**** Quoted text ****
Our next country is Estonia and this leg of our journey will bring us back to the Baltic Sea and northern Europe. To get there from Eritrea requires us to sail westward out of the Mediterranean Sea and then turn north along the flanks of Western Europe. North of the UK we turn eastward into the Baltic sea passing once again between Sweden and Denmark.

Estonia lies south of Finland and north of Lithuania and Latvia on the Eastern edge of the Baltic Sea and shares its eastern border with Russia. In fact much of the last century found Estonia a principality of the former Soviet Union as well as Nazi Germany. It was not until 1991 that Estonia found its independence from Russia and launched one of the most successful and rapid economic reforms in European history. Acting as a mediator between East and West in the days following the collapse of the Soviet Union, Estonia forged an economy that is versatile and utilizes both technological advances and societal innovation to achieve prosperity. Estonia famously enacted a flat income tax of 26% in 1994 regardless of a citizens income.  This was followed by a reduction on 3 occasions of the tax rate to its low point of 21% in 2008.
**** Raw data ****
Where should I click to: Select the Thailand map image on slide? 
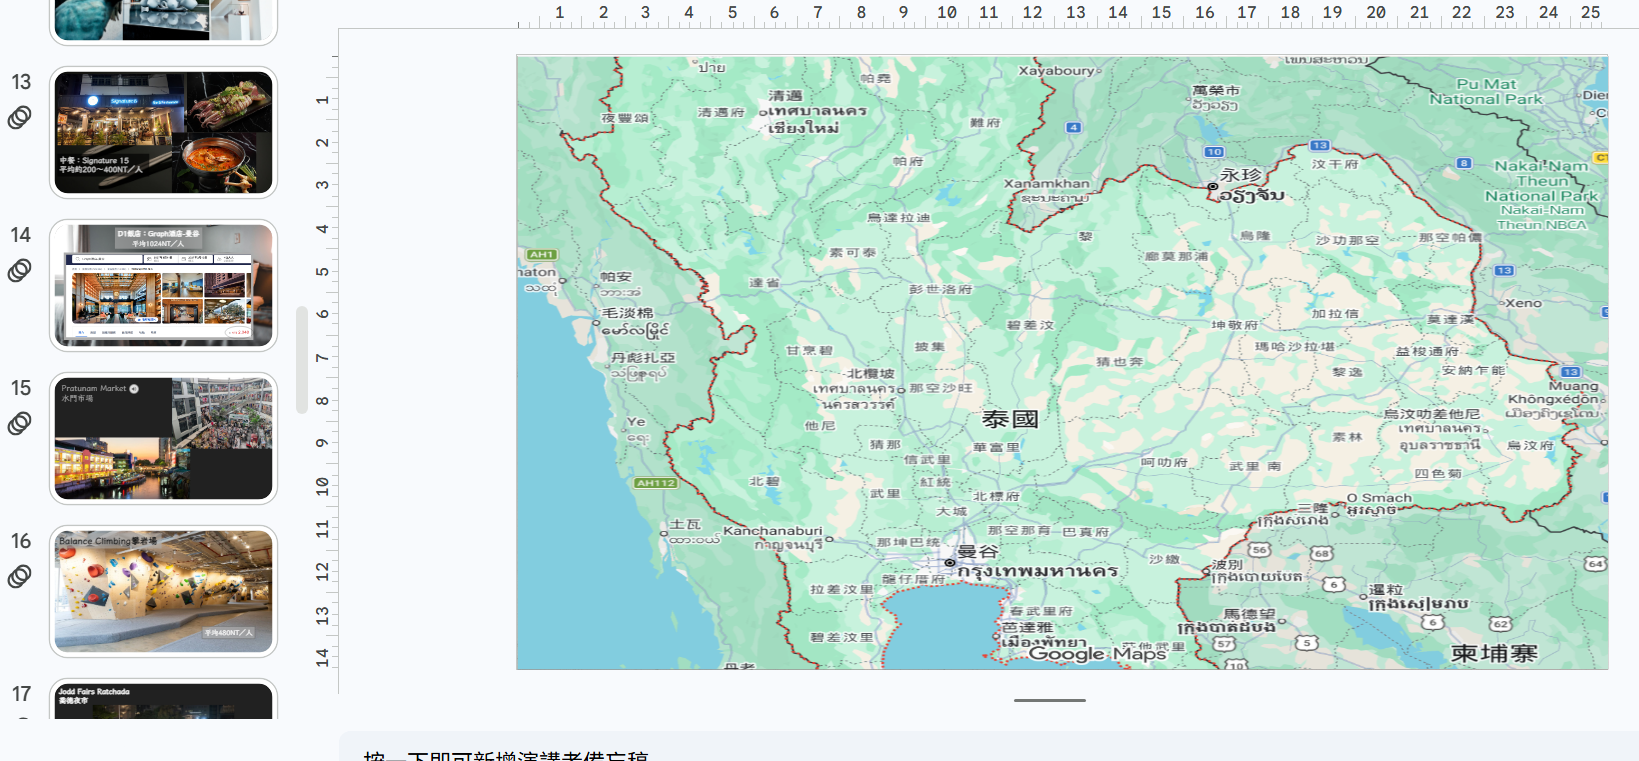click(x=1062, y=362)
****
#### Parts of the exercise:
#1 Please output the Estonia passage exactly, starting at "Our next country" and ending at "Sweden and Denmark.".
#2 In one to three sentences, explain what the Estonia passage says Estonia's economy draws on and what it does so for.

#### Solution list:
#1
Our next country is Estonia and this leg of our journey will bring us back to the Baltic Sea and northern Europe. To get there from Eritrea requires us to sail westward out of the Mediterranean Sea and then turn north along the flanks of Western Europe. North of the UK we turn eastward into the Baltic sea passing once again between Sweden and Denmark.

#2 Estonia's economy draws on both technological advances and societal innovation, and it uses them to achieve prosperity. The passage says Estonia built this versatile economy while acting as a mediator between East and West after the Soviet Union collapsed.